Ora però per Bloch all’inizio della Bibbia non sta la mera creazione, ma forse proprio l’Eritis sicut Deus. Alla fine non sta il Dio divenuto uomo, che muore per il riscatto dell’umanità, ma l’uomo divenuto Dio, capace di autoriscattarsi. Dunque la filosofia della religione di Bloch — come hanno sottolineato Moltmann e Mancini — non può intendersi, nello stesso tempo, come religiosa e irreligiosa, atea e mistica insieme? Nasce forse un tertium genus al di là di atei e religiosi (ebrei e cristiani)? Un terzo tipo di Messia, quello del Tertium Testamentum? «Oltre a ebreo e cristiano: il messianismo e il Tertium Testamentum», come ha scritto nella seconda edizione (1923) di Geist der Utopie? È forse qui in gioco un éschaton assoluto, secondo l’assunto «dov’è speranza, là vi è religione»?

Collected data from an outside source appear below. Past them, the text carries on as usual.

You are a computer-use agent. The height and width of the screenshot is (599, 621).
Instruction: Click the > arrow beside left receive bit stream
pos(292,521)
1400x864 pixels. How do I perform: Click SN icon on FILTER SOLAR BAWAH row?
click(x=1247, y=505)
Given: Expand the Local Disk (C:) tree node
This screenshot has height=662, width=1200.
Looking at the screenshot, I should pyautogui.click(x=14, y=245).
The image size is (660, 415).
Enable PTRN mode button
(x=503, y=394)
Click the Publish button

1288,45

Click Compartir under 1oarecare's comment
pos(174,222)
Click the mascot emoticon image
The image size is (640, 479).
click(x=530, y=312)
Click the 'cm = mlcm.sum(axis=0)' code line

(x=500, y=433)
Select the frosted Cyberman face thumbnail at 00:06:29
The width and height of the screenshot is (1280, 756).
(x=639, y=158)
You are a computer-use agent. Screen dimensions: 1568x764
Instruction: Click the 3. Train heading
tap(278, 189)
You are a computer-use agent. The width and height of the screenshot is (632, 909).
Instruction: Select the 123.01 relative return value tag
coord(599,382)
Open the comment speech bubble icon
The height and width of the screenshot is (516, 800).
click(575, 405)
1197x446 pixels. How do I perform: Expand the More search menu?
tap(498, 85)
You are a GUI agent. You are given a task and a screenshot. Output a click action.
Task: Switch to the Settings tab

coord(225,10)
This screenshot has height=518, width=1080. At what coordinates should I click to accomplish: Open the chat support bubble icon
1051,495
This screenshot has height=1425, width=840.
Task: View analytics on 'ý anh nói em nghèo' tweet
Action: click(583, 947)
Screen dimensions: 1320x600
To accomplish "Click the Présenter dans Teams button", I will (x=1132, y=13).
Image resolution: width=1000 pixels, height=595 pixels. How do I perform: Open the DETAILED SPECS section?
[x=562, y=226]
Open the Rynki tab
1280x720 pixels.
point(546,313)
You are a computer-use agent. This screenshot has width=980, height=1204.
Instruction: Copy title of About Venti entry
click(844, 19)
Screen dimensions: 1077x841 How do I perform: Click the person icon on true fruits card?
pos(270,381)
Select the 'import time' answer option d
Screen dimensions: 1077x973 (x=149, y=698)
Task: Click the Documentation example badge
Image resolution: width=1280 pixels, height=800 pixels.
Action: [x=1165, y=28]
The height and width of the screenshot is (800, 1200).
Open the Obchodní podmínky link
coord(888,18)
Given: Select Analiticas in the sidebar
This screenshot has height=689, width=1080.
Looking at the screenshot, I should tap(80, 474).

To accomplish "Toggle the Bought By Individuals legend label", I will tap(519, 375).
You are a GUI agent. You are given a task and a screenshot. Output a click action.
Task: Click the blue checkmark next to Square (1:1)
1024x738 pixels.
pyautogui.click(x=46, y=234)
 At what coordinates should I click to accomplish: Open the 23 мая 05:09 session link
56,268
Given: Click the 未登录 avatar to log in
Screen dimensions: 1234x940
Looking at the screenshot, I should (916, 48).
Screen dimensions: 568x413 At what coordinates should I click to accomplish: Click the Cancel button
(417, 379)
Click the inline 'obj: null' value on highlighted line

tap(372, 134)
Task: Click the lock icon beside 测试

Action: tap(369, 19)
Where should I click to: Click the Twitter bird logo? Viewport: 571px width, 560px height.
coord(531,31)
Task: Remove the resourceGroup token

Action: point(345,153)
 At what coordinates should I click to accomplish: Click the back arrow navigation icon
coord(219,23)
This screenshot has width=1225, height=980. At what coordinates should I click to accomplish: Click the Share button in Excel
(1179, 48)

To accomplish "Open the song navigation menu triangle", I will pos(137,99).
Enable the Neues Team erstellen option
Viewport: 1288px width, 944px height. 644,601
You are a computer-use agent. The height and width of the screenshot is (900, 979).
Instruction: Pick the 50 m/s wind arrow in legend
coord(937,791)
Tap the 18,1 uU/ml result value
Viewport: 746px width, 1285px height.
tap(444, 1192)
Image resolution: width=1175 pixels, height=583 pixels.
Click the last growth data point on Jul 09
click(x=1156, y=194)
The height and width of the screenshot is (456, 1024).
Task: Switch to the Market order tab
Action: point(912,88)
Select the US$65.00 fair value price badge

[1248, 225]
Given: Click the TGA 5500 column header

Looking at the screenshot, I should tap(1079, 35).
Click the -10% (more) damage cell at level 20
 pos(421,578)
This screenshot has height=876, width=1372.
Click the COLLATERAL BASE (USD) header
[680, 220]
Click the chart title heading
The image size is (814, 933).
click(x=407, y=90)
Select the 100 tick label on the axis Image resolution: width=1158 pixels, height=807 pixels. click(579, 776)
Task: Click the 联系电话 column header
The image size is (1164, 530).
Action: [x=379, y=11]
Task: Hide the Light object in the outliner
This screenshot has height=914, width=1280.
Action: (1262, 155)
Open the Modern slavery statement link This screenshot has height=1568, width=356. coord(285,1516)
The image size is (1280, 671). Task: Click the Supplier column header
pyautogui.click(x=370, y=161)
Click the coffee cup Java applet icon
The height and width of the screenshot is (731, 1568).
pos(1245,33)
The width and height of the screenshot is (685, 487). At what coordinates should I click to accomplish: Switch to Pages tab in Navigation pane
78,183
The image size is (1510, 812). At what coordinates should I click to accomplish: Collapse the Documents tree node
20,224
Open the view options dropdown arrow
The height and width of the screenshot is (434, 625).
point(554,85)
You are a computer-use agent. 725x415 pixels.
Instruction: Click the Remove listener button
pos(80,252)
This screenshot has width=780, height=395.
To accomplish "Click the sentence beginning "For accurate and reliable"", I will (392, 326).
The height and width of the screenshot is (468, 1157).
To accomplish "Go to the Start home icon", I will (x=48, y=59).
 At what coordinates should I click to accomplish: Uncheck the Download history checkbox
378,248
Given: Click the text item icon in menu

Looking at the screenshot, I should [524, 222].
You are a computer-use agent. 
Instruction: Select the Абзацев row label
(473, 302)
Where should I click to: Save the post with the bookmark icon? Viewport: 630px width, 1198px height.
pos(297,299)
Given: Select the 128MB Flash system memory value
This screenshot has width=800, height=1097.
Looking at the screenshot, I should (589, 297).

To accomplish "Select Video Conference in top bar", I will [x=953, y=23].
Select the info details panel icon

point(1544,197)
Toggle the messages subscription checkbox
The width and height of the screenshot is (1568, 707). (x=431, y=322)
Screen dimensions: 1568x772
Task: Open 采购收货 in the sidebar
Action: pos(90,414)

Quanto più giustamente in verità se ne sono andate le ideologie, le illusioni, le mitizzazioni, le teocrazie del cristianesimo ecclesiastico, con la loro altissima essenza fissata nella trascendenza stanziata nell’al di là del malessere. Non ciò prende sul serio l’autentico marxismo, ma il cristianesimo autentico, e non si instaura un semplice dialogo tra punti di vista senza nerbo e pieni di compromessi; ma se il cristiano ancora pensa all’emancipazione degli oppressi e degli affaticati, se per il marxista la profondità del regno della libertà permane e realmente si identifica nel contenuto sostanzializzante della coscienza rivoluzionaria, allora l’alleanza fra rivoluzione e cristianesimo nelle guerre dei contadini non sarà stata l’ultima.27

Il messianismo è più antico di qualsiasi esplicita «fede nel Messia». Il messianismo è «l’impulso all’esodo di Mosè» che costituisce «l’utopia nella religione, la religione nell’utopia». Ora in Das Prinzip Hoffnung il messianismo viene messo in luce anzitutto come essenza escatologica e «trasgressiva» della religione. «Se vale il principio, dove c’è speranza c’è religione, allora il Cristianesimo, col suo potente punto di partenza e con la sua storia ricca di eresie, sembra lasciar qui emergere finalmente una essenza della religione. Non cioè mito statico, e quindi apologetico, bensì messianismo umanistico-escatologico, e quindi esplosivo». Dopo che l’ebraismo rabbinico ha esplicitato in modo peculiare l’idea messianica e la gnosi ha dato vita a una sorta di «antisemitismo metafisico», «il messianismo è nella religione l’utopia, che permette al Totalmente altro del contenuto religioso di mediarsi in una forma in cui non contenga più alcun rischio di consacrazione di signori e di teocrazia». Messianismo significa allora impulso all’esodo fuor d’ogni condizione di asservimento, e insieme un protendersi verso il regno della libertà assoluta. La peculiarità del messianismo di Bloch consiste nell’aver ricavato dall’a priori messianico la necessità di elaborare una concezione teoretica coerente con questo, quindi una filosofia utopico-escatologica segnata dal binomio redenzione-liberazione e incentrata sul tema dell’attimo inadempiuto e sulle categorie del non-essere-ancora. È certo la critica di quel presente nel quale Simmel auspicava la fusione in «un terzo polo» di ebrei e tedeschi, ma è altresì l’accettazione di quel «tempo riempito dell’adesso (Jetztzeit)» di cui tratta Benjamin. Forse Bloch condivide con Benjamin un trasparente destino messianico della storia, inscritto nella tradizione giudaico-cristiana e nella sua escatologia apocalittica.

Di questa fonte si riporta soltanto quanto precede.